Swiss Franc & Euro Decouple, Russia Cuts Gas, Road to WWIII

by Greg Hunter, USA Watchdog My top story is Switzerland and the surprise move to remove its cap against the Euro. This cap kept the two currencies roughly the same value–but not anymore. The move was such a surprise that even IMF Chief Christine Lagarde admitted the move by Swiss National bank (SNB) caught her off guard. It also caught currency traders by surprise as the Swiss franc soared by as much as 30%. Gold also spiked on the news. Why was this every-man-for-himself action taken by the SNB? It appears more money printing is coming, and this time it will come from the European National Bank (ECB.) It appears Switzerland wants protection from inflation. My friend Gregory Mannarino from gave me his take today. Mannarino says the Swiss are getting ahead of an announcement that will probably come from the ECB next week that it, too, is going to embark on massive Federal Reserve style QE, or money printing. The Swiss did not want to print even more money to maintain the so called “cap” or peg that kept the two currencies basically the same value. That’s not all.

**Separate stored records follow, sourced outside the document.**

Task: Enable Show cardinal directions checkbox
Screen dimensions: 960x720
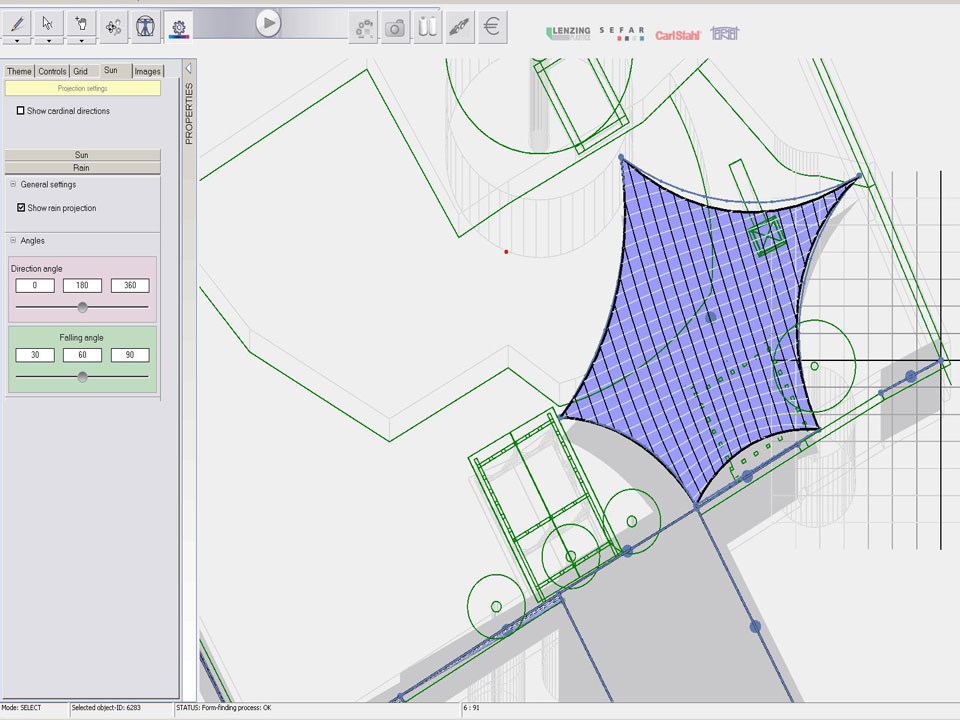Action: point(21,111)
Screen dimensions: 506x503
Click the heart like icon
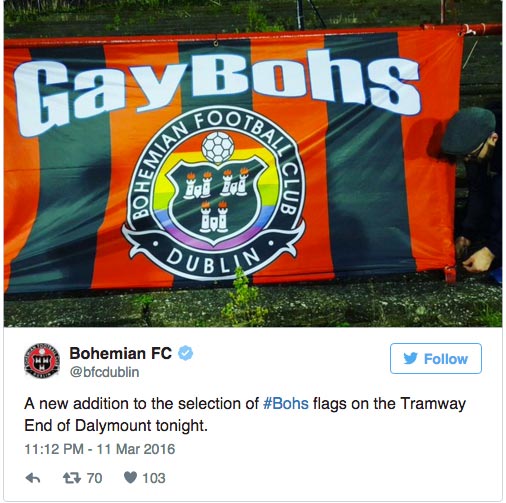(130, 478)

Mannarino says the Euro will continue to plunge on the new probable money printing announcement, and that will produce a spike in the U.S dollar. As the U.S dollar moves up, the Fed will have the cover needed to bring it back down by introducing another round of money printing we affectionately call QE4. Why would the Fed do this during a “recovery”? I’ll say it again, as I’ve said it a hundred times, there is no recovery! Look at this headline: “Consumer Spending Not in Line with Forecast.” That is putting it mildly. Here’s my headline: “Retail spending hit a wall and cratered in the fourth quarter.” Oh sure, oil prices have fallen and consumers are getting a little boost, but it will not make up for all the losses the big banks are going to have with the losses in energy and derivatives. Citi Group and JP Morgan are in deep trouble, and they are both going to need bailouts probably this year. Just Citi Group alone and its holding company have a combined $135 trillion in derivatives exposure. Citi Group’s earnings are tanking. Egon von Greyerz predicted QE4 before the end of the second quarter. My money says he’s right.